▸ DESCRIPTION OF THE TASK: Every entry is to be written out word for word.

▸ EXERCISE INPUT:

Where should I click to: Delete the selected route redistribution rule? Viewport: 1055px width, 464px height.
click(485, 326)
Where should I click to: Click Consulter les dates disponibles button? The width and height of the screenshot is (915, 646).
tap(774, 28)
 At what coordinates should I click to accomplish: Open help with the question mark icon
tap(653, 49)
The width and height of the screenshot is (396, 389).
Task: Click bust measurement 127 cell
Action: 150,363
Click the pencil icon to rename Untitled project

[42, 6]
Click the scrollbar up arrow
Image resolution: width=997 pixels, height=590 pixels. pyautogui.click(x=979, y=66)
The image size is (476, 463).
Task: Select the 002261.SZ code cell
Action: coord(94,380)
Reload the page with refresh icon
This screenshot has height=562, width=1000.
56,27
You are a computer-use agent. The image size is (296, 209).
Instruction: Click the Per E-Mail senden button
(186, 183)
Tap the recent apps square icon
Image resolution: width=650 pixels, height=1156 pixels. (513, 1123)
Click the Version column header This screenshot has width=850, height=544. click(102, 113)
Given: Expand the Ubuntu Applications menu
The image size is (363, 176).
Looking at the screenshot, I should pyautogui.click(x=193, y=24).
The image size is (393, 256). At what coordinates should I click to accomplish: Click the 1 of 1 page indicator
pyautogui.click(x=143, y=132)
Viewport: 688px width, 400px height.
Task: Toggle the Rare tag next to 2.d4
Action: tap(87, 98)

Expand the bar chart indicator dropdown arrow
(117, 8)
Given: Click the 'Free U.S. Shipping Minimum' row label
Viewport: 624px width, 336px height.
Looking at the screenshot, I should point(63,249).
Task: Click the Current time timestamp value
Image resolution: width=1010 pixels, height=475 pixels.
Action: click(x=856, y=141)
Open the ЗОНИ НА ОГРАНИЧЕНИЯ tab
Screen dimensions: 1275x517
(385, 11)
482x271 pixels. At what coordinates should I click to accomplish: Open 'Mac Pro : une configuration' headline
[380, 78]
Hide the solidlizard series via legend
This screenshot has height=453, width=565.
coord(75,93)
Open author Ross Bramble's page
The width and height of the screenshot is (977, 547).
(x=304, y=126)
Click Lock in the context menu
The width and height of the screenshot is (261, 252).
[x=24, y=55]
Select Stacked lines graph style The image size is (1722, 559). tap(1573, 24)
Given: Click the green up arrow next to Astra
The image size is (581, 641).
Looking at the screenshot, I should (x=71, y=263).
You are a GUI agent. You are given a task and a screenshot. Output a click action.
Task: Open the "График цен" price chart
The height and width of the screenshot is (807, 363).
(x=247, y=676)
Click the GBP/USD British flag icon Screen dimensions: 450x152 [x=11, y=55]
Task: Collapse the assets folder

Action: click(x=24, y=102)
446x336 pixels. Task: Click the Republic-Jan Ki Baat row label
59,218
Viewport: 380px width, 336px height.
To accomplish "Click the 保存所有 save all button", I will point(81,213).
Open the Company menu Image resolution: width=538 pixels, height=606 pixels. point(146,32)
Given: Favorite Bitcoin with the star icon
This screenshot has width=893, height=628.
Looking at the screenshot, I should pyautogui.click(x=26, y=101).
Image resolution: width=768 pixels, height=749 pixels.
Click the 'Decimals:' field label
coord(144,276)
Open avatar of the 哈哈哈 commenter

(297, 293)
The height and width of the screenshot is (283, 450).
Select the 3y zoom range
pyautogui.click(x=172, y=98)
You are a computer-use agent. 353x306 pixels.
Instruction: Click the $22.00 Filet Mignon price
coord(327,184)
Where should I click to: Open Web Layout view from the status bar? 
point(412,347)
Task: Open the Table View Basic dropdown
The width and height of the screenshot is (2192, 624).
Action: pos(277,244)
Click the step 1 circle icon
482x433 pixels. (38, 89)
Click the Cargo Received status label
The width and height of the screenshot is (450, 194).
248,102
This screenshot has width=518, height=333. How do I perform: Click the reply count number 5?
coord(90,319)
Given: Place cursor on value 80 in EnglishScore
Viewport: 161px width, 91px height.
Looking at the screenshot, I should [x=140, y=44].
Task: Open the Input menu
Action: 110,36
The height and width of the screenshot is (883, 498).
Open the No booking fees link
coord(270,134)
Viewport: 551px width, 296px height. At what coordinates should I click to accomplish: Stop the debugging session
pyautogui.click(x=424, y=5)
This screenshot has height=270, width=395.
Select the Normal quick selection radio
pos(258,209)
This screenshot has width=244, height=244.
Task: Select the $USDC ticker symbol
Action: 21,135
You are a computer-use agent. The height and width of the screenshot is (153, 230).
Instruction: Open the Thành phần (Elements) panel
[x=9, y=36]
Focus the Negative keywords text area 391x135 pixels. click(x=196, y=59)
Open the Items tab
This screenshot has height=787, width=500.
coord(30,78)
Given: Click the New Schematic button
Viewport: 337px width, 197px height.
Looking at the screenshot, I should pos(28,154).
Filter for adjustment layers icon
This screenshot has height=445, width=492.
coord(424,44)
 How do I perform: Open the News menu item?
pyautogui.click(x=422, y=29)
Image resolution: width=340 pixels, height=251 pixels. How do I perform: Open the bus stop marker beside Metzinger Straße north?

▸ ANSWER FOR THIS EXERCISE:
Where should I click to: Delete the selected route redistribution rule? Viewport: 1055px width, 464px height.
click(485, 326)
Where should I click to: Click Consulter les dates disponibles button? The width and height of the screenshot is (915, 646).
tap(774, 28)
 At what coordinates should I click to accomplish: Open help with the question mark icon
tap(653, 49)
The width and height of the screenshot is (396, 389).
Task: Click bust measurement 127 cell
Action: 150,363
Click the pencil icon to rename Untitled project

[42, 6]
Click the scrollbar up arrow
Image resolution: width=997 pixels, height=590 pixels. pyautogui.click(x=979, y=66)
The image size is (476, 463).
Task: Select the 002261.SZ code cell
Action: coord(94,380)
Reload the page with refresh icon
This screenshot has height=562, width=1000.
56,27
You are a computer-use agent. The image size is (296, 209).
Instruction: Click the Per E-Mail senden button
(186, 183)
Tap the recent apps square icon
Image resolution: width=650 pixels, height=1156 pixels. (513, 1123)
Click the Version column header This screenshot has width=850, height=544. click(102, 113)
Given: Expand the Ubuntu Applications menu
The image size is (363, 176).
Looking at the screenshot, I should pyautogui.click(x=193, y=24).
The image size is (393, 256). At what coordinates should I click to accomplish: Click the 1 of 1 page indicator
pyautogui.click(x=143, y=132)
Viewport: 688px width, 400px height.
Task: Toggle the Rare tag next to 2.d4
Action: tap(87, 98)

Expand the bar chart indicator dropdown arrow
(117, 8)
Given: Click the 'Free U.S. Shipping Minimum' row label
Viewport: 624px width, 336px height.
Looking at the screenshot, I should point(63,249).
Task: Click the Current time timestamp value
Image resolution: width=1010 pixels, height=475 pixels.
Action: click(x=856, y=141)
Open the ЗОНИ НА ОГРАНИЧЕНИЯ tab
Screen dimensions: 1275x517
(385, 11)
482x271 pixels. At what coordinates should I click to accomplish: Open 'Mac Pro : une configuration' headline
[380, 78]
Hide the solidlizard series via legend
This screenshot has height=453, width=565.
coord(75,93)
Open author Ross Bramble's page
The width and height of the screenshot is (977, 547).
(x=304, y=126)
Click Lock in the context menu
The width and height of the screenshot is (261, 252).
[x=24, y=55]
Select Stacked lines graph style The image size is (1722, 559). tap(1573, 24)
Given: Click the green up arrow next to Astra
The image size is (581, 641).
Looking at the screenshot, I should (x=71, y=263).
You are a GUI agent. You are given a task and a screenshot. Output a click action.
Task: Open the "График цен" price chart
The height and width of the screenshot is (807, 363).
(x=247, y=676)
Click the GBP/USD British flag icon Screen dimensions: 450x152 [x=11, y=55]
Task: Collapse the assets folder

Action: click(x=24, y=102)
446x336 pixels. Task: Click the Republic-Jan Ki Baat row label
59,218
Viewport: 380px width, 336px height.
To accomplish "Click the 保存所有 save all button", I will point(81,213).
Open the Company menu Image resolution: width=538 pixels, height=606 pixels. point(146,32)
Given: Favorite Bitcoin with the star icon
This screenshot has width=893, height=628.
Looking at the screenshot, I should pyautogui.click(x=26, y=101).
Image resolution: width=768 pixels, height=749 pixels.
Click the 'Decimals:' field label
coord(144,276)
Open avatar of the 哈哈哈 commenter

(297, 293)
The height and width of the screenshot is (283, 450).
Select the 3y zoom range
pyautogui.click(x=172, y=98)
You are a computer-use agent. 353x306 pixels.
Instruction: Click the $22.00 Filet Mignon price
coord(327,184)
Where should I click to: Open Web Layout view from the status bar? 
point(412,347)
Task: Open the Table View Basic dropdown
The width and height of the screenshot is (2192, 624).
Action: pos(277,244)
Click the step 1 circle icon
482x433 pixels. (38, 89)
Click the Cargo Received status label
The width and height of the screenshot is (450, 194).
248,102
This screenshot has width=518, height=333. How do I perform: Click the reply count number 5?
coord(90,319)
Given: Place cursor on value 80 in EnglishScore
Viewport: 161px width, 91px height.
Looking at the screenshot, I should [x=140, y=44].
Task: Open the Input menu
Action: 110,36
The height and width of the screenshot is (883, 498).
Open the No booking fees link
coord(270,134)
Viewport: 551px width, 296px height. At what coordinates should I click to accomplish: Stop the debugging session
pyautogui.click(x=424, y=5)
This screenshot has height=270, width=395.
Select the Normal quick selection radio
pos(258,209)
This screenshot has width=244, height=244.
Task: Select the $USDC ticker symbol
Action: 21,135
You are a computer-use agent. The height and width of the screenshot is (153, 230).
Instruction: Open the Thành phần (Elements) panel
[x=9, y=36]
Focus the Negative keywords text area 391x135 pixels. click(x=196, y=59)
Open the Items tab
This screenshot has height=787, width=500.
coord(30,78)
Given: Click the New Schematic button
Viewport: 337px width, 197px height.
Looking at the screenshot, I should pos(28,154).
Filter for adjustment layers icon
This screenshot has height=445, width=492.
coord(424,44)
 How do I perform: Open the News menu item?
pyautogui.click(x=422, y=29)
Image resolution: width=340 pixels, height=251 pixels. How do I perform: Open the bus stop marker beside Metzinger Straße north?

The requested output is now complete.